In business, the rule describes a trend in which 80% of sales come from 20% of clients. Similarly, in sports, 20% of exercises produce 80% of the overall impact. Lastly, when applied to time management, the Pareto principle suggests focusing on the 20% of the tasks that would provide 80% of the results.
Regarding pain management, it has been found that connecting the information to the 80/20 rule demonstrates an alternate situation. Conversely, 80% of our treatment time would be devoted to controlling the pain, which would only produce 20% of our end outcome results. In other words, 20% of the effects come from 80% of the cause, pointing out the extra effort required to gain improvement during the pain management phase.
However, this can also encourage the selection of optimal treatment and exercise regimens as there is no additional time to waste.

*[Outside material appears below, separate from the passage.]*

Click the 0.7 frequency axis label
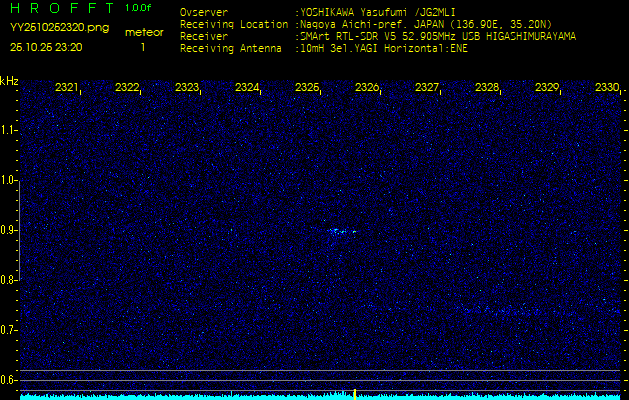This screenshot has width=629, height=400. [x=9, y=329]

We want to be extremely picky during that part of the intervention phase and to work only with those strategies that have been proven to be effective. Thus, time management for pain relief is a highly relevant and vital concern.

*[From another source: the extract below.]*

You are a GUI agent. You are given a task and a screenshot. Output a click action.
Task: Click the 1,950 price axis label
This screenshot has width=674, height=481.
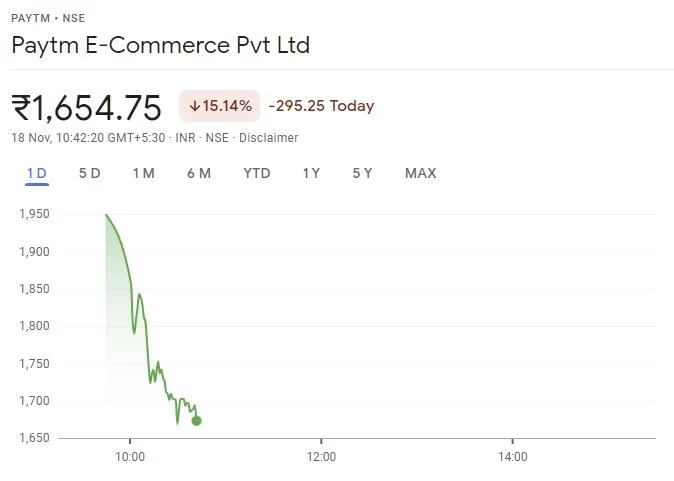tap(35, 214)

Consider that once the pain levels are controlled or even eliminated, the addition of 20% of the treatment time devoted to strength and other physical exercises would satisfy 80% of the total goal. Thus, to further assist patients’ improvement and progression, a home-based program focused on pain management can be applied, which allows the therapist to focus on that beneficial 20 % that would likely produce the most significant results.
Three tools and machines are frequently used in physiotherapy clinics for pain management and relief but also available for home use.
1) Paraffin Bath:
An effective treatment to reduce the pain symptoms associated with arthritis and other inflammation-related hand conditions. It aids in rehabilitation and can be used for pain management.
2) Heating Pad:
Similar to the paraffin bath, it provides a thermo (heat) effect; though, this pad can cover larger body areas (back, legs, shoulders).
3) TENS Machine:
For this one, there is no good enough, home-based alternative to the professional TENS machines as they are far more advanced than those available for home use. Still, for home use, there are a few options available on the popular online market websites.